Text passage -

A frequent mistake that many people make when considering the concept of social or economic collapse is to imagine how people and groups will behave tomorrow based on how people behave today. It is, though, extremely difficult to predict human behavior in the face of terminal chaos. What we might expect, or what Hollywood fantasy might showcase for entertainment purposes, may not be what actually happens when society breaks down.

They Do Nothing. It’s sad to say, but the majority of people, regardless of the time or place in history, have a bad habit of ignoring the obvious.

They Sabotage Themselves With Paranoia. Even in the early stages of a social breakdown when infrastructure is still operational, paranoia among individuals and groups can spread like a poison.

They Become Shaky And Unreliable When The Going Gets Tough. This is why early organization is so important; it gives you time to learn the limitations and failings of the people around you before the SHTF.

They Become Hotheads And Tyrants. On the other side of the coin, there are those individuals who believe that if they can control everything and everyone in their vicinity then this will somehow mitigate the chaos of the world around them. They are people who secretly harbor fantasies of being kings during collapse.

They Become Political Extremists. Throughout most modern collapses, two politically extreme ideologies tend to bubble to the surface — communism and fascism. Both come from the same root psychosis, the psychosis of collectivism.

They Become Religious Zealots. Zealotry is essentially fanaticism to the point of complete moral ambiguity. Everyone who does not believe the way the zealot believes is the “other,” and the other is an enemy that must be annihilated.

They Abandon Their Moral Compass. Morally relative people when discovered are usually the first to be routed out or the first to die in survival situations because they cannot be trusted. No one wants to cooperate with them except perhaps other morally relative people.

Supplied entries -
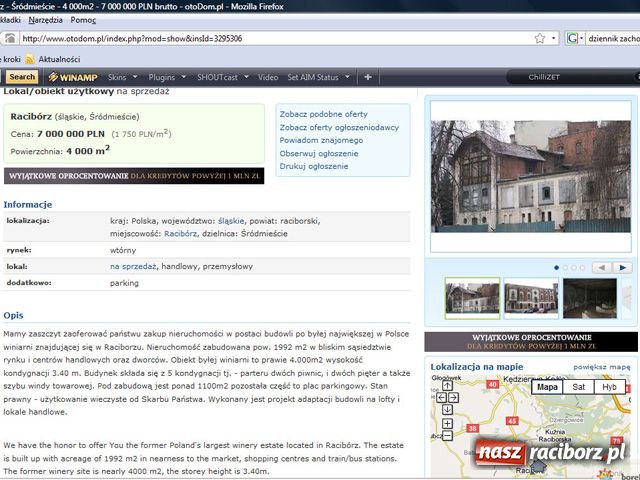Viewport: 640px width, 480px height.
Task: Click the bookmark star in the address bar
Action: pyautogui.click(x=540, y=38)
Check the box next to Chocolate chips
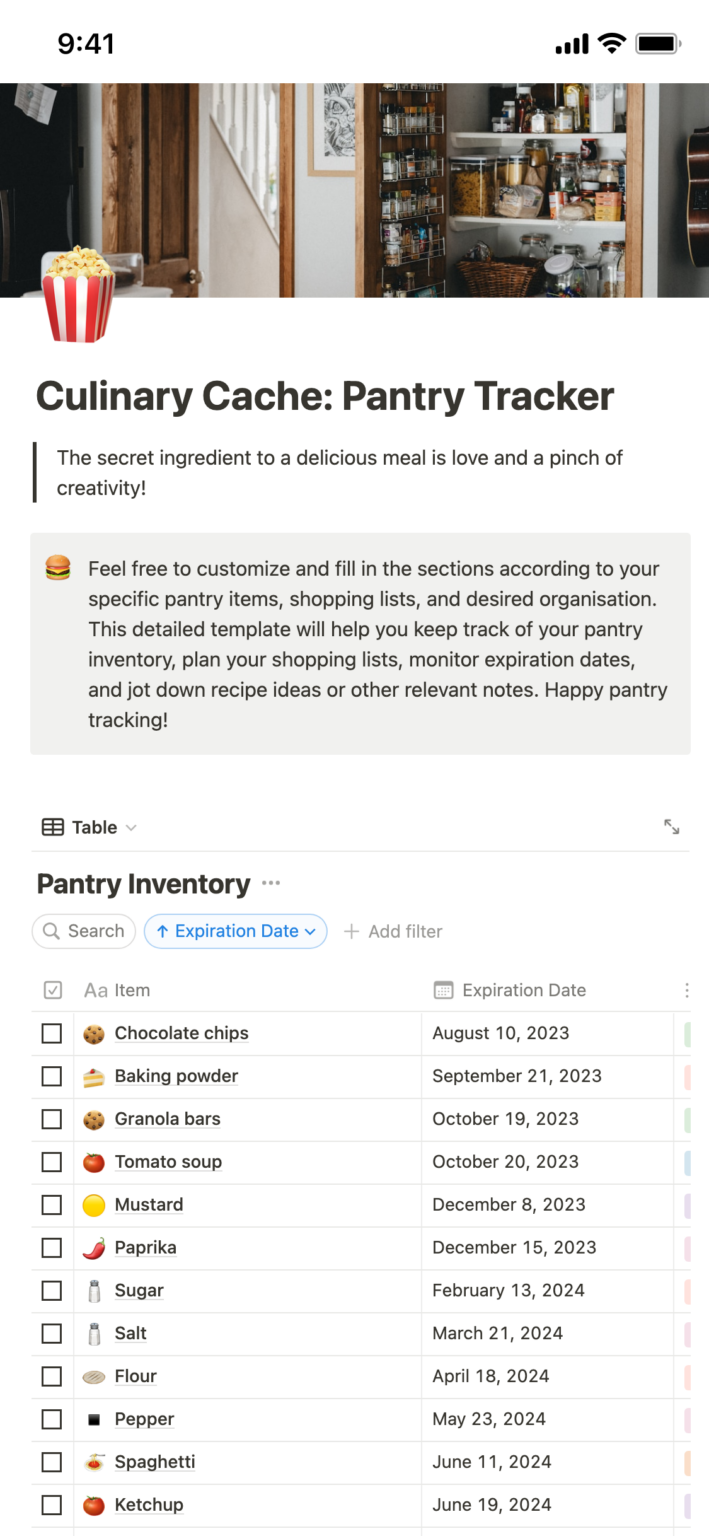The image size is (709, 1536). pyautogui.click(x=51, y=1033)
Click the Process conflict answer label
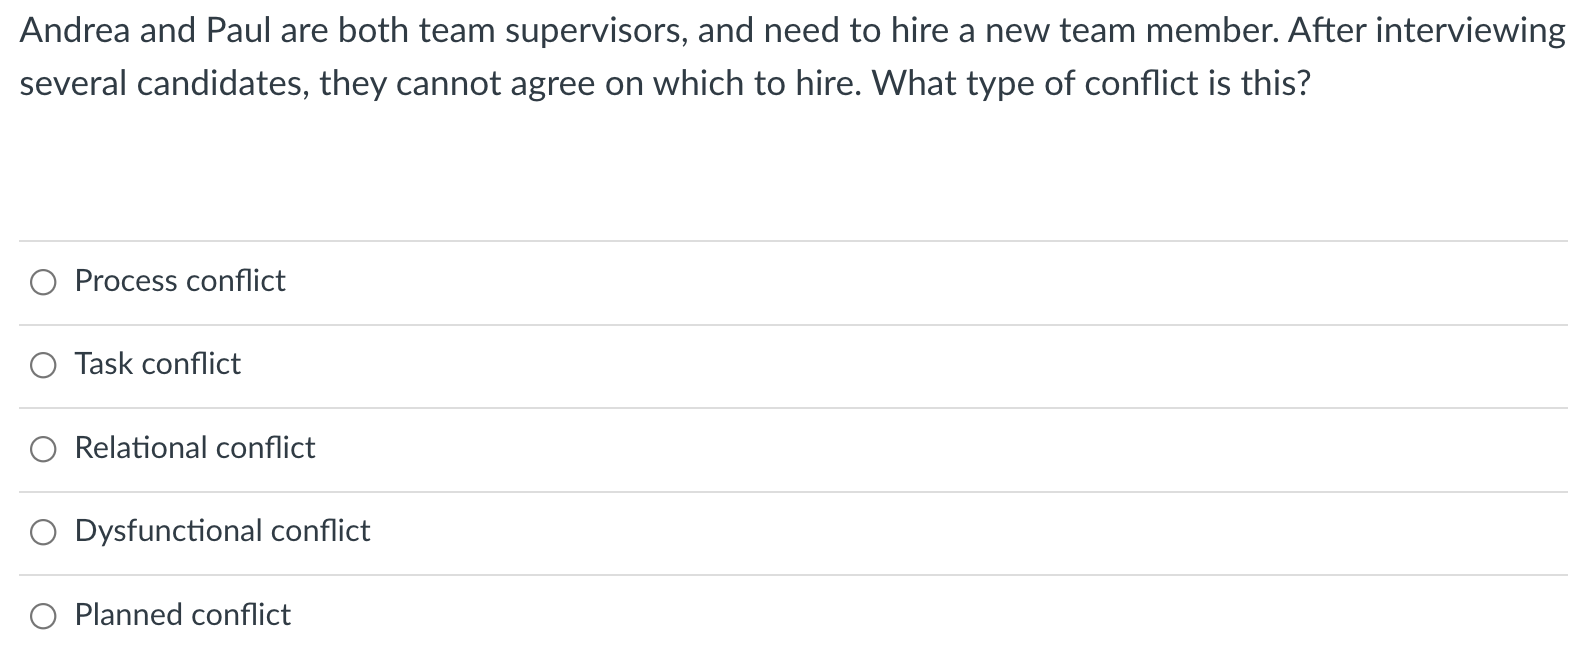Viewport: 1580px width, 660px height. 179,283
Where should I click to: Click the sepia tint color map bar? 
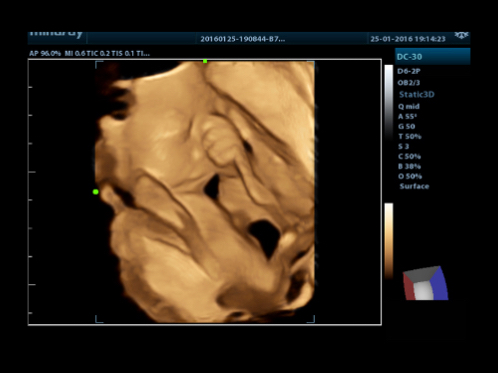tap(389, 241)
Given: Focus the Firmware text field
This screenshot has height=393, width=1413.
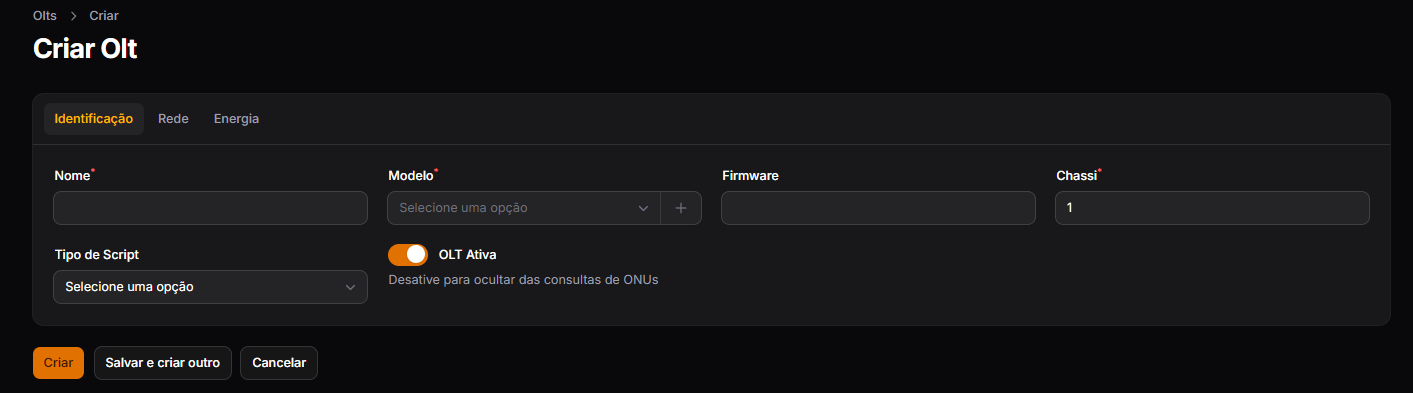Looking at the screenshot, I should pyautogui.click(x=878, y=208).
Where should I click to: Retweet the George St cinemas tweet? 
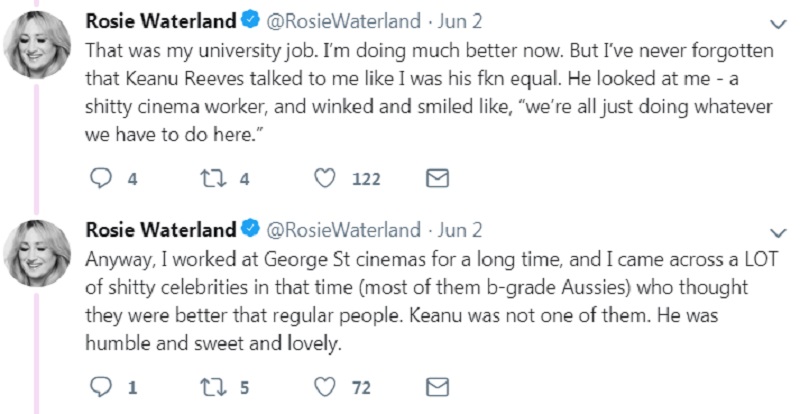tap(211, 386)
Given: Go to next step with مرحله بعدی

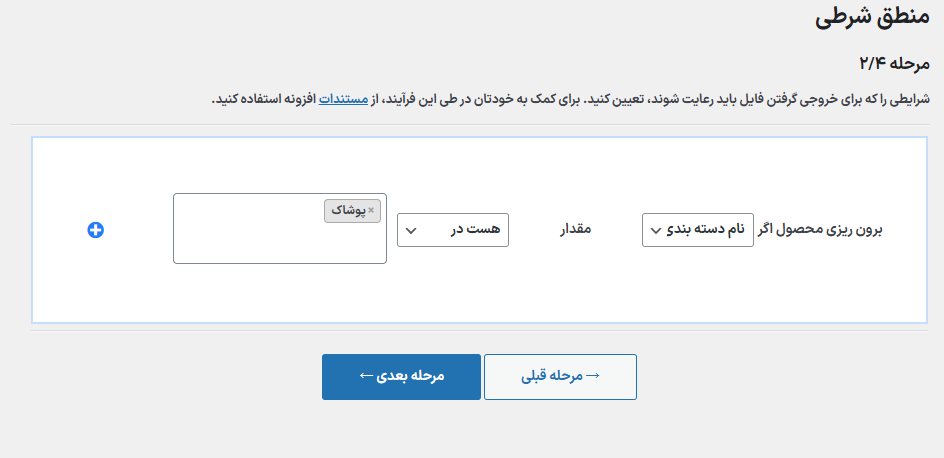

Given instruction A -
Reproduce the passage on how people behave when society collapses, word for word.
Given instruction B -
Transcribe the records from the line with "Where should I click to: Retweet" up to and including the final line of the records. Leave the pictures out.

Problem solution A -
A frequent mistake that many people make when considering the concept of social or economic collapse is to imagine how people and groups will behave tomorrow based on how people behave today. It is, though, extremely difficult to predict human behavior in the face of terminal chaos. What we might expect, or what Hollywood fantasy might showcase for entertainment purposes, may not be what actually happens when society breaks down.

They Do Nothing. It’s sad to say, but the majority of people, regardless of the time or place in history, have a bad habit of ignoring the obvious.

They Sabotage Themselves With Paranoia. Even in the early stages of a social breakdown when infrastructure is still operational, paranoia among individuals and groups can spread like a poison.

They Become Shaky And Unreliable When The Going Gets Tough. This is why early organization is so important; it gives you time to learn the limitations and failings of the people around you before the SHTF.

They Become Hotheads And Tyrants. On the other side of the coin, there are those individuals who believe that if they can control everything and everyone in their vicinity then this will somehow mitigate the chaos of the world around them. They are people who secretly harbor fantasies of being kings during collapse.

They Become Political Extremists. Throughout most modern collapses, two politically extreme ideologies tend to bubble to the surface — communism and fascism. Both come from the same root psychosis, the psychosis of collectivism.

They Become Religious Zealots. Zealotry is essentially fanaticism to the point of complete moral ambiguity. Everyone who does not believe the way the zealot believes is the “other,” and the other is an enemy that must be annihilated.

They Abandon Their Moral Compass. Morally relative people when discovered are usually the first to be routed out or the first to die in survival situations because they cannot be trusted. No one wants to cooperate with them except perhaps other morally relative people.

Problem solution B -
Where should I click to: Retweet the George St cinemas tweet? 
tap(211, 386)
Given: Go to next step with مرحله بعدی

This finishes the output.